History Channel grant helps sustain World War I artifact archiving project
GREEN BAY — A nearly $10,000 Save Our History grant from The History Channel will help make available to the public thousands of historical letters, photographs and documents from Brown County’s World War I veterans.
The History Channel announced this week that Green Bay’s Neville Public Museum, the University of Wisconsin-Green Bay and Preble High School are recipients of a $9,842 award to continue archiving World War I artifacts from area soldiers.
The museum, UW-Green Bay and Preble High School are working together to digitize the artifacts and make a searchable database, allowing the public, students, teachers and researchers to reconnect with the lives and stories of these World War I veterans.
“This award is a tremendous opportunity for the University to continue to develop its successful and meaningful relationship with the Neville Public Museum and to develop a new relationship with Preble High School,” said Prof. Andrew Kersten, who helped initiate the project last year with students enrolled in his History Seminar course.
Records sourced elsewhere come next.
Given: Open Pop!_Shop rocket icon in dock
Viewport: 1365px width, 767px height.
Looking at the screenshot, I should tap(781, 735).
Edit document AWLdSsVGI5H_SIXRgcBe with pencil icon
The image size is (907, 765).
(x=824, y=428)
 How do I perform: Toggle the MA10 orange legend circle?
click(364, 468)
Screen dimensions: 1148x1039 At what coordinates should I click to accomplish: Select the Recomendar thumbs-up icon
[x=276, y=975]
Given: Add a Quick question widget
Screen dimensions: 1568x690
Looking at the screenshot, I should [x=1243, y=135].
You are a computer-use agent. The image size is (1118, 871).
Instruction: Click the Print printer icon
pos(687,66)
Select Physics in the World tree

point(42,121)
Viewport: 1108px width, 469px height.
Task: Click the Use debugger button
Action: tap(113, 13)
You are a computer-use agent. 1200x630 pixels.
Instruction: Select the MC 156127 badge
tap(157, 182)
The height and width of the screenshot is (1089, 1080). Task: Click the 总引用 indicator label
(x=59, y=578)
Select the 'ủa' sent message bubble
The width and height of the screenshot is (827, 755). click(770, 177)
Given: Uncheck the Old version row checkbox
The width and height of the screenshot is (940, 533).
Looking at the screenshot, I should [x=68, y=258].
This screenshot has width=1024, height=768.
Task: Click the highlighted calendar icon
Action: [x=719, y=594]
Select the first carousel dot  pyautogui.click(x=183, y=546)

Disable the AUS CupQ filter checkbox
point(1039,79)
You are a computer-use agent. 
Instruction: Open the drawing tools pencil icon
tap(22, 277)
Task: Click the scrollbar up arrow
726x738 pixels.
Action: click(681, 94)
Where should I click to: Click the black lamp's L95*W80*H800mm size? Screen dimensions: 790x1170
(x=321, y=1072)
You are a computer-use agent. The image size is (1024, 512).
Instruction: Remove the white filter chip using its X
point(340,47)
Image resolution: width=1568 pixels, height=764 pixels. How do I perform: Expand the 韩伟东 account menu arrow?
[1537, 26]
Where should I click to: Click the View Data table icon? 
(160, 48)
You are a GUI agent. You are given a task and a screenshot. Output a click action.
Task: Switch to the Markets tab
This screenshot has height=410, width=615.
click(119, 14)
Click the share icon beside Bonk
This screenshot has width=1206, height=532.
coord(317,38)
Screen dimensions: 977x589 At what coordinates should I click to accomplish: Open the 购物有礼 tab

UW-Green Bay students got a start on the work but were unable to finish archiving the collection before the semester ended. Part of the grant money will pay for a student worker to complete what was started by the History Seminar class project, Kersten said.
“The final product will not only be a boon to scholars, teachers, researchers, and students, but also a testament to the soldiers from this area who served in the First World War,” Kersten said.
UW-Green Bay’s Area Research Center in the David A. Cofrin Library houses the records of more than 1,700 area soldiers originally collected by the Brown County War History Commission.
Unfortunately, the extremely fragile records are difficult to navigate given the commission’s complicated numerical system.
Digitizing the collection of documents will make them available to a much wider audience and will help to preserve the original records for future generations.
Once the records are archived, the database will be available and searchable online. Students will also help develop information for a display kiosk that will be kept at the Neville Public Museum.
Preble High School students are helping with the archiving and exhibit, and are also using the project to create new lesson plans at their school, said Trevor Jones, curator of history at the Neville Public Museum.
“We’re not just doing this project for the online database and exhibit,” Jones said. “We’re working with high school students to get them engaged with these resources.
“The end product will be useful for teachers, students, genealogists, researchers and the community. This grant and the collaboration between all these entities will help bring an amazing collection of artifacts off of the shelves and into public view.”